● TASK OBJECTIVE:
After locating the line that contains "Instruction: Click the VPC" in the following entries, reproduce it and each later line exactly, including the last.

● SOURCE DATA:

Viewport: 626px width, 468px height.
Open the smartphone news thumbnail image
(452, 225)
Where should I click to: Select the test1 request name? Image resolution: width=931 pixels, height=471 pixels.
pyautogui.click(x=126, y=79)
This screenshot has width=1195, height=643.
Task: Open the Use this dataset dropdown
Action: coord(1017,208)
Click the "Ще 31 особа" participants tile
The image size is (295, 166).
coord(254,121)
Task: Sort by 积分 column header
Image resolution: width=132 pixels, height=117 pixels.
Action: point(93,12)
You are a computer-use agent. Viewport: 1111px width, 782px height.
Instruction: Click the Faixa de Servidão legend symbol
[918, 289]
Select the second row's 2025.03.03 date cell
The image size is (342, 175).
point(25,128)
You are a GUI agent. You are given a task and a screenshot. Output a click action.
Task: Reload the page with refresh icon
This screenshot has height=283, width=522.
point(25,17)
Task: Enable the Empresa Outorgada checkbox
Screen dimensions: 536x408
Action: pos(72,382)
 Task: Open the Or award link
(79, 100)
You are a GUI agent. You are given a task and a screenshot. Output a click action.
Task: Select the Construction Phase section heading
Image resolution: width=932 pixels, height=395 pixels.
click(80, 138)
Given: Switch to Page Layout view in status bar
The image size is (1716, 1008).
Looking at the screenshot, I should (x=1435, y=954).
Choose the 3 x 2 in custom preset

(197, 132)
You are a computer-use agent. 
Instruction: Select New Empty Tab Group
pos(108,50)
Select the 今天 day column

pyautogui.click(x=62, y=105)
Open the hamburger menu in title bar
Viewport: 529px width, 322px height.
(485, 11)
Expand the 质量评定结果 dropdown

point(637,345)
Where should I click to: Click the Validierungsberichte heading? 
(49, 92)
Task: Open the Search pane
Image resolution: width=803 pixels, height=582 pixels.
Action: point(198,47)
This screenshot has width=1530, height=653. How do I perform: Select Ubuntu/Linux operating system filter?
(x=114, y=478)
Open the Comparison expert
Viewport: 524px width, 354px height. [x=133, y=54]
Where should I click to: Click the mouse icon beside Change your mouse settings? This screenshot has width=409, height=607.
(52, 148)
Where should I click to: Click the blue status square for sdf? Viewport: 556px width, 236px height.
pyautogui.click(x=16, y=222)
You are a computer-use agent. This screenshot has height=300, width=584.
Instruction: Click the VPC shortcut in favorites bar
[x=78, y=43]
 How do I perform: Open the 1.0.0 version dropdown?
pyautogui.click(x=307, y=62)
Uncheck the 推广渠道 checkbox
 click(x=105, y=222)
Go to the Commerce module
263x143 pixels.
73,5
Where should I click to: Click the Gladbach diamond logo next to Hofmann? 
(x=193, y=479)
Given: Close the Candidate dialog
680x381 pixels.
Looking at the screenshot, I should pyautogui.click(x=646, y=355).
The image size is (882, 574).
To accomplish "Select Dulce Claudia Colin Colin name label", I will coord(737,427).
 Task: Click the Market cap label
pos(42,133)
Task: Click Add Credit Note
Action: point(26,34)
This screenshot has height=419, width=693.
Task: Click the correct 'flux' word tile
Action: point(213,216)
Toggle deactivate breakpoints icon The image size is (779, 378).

● EXERCISE OUTPUT:
Instruction: Click the VPC shortcut in favorites bar
[x=78, y=43]
 How do I perform: Open the 1.0.0 version dropdown?
pyautogui.click(x=307, y=62)
Uncheck the 推广渠道 checkbox
 click(x=105, y=222)
Go to the Commerce module
263x143 pixels.
73,5
Where should I click to: Click the Gladbach diamond logo next to Hofmann? 
(x=193, y=479)
Given: Close the Candidate dialog
680x381 pixels.
Looking at the screenshot, I should pyautogui.click(x=646, y=355).
The image size is (882, 574).
To accomplish "Select Dulce Claudia Colin Colin name label", I will coord(737,427).
 Task: Click the Market cap label
pos(42,133)
Task: Click Add Credit Note
Action: point(26,34)
This screenshot has height=419, width=693.
Task: Click the correct 'flux' word tile
Action: point(213,216)
Toggle deactivate breakpoints icon The image size is (779, 378).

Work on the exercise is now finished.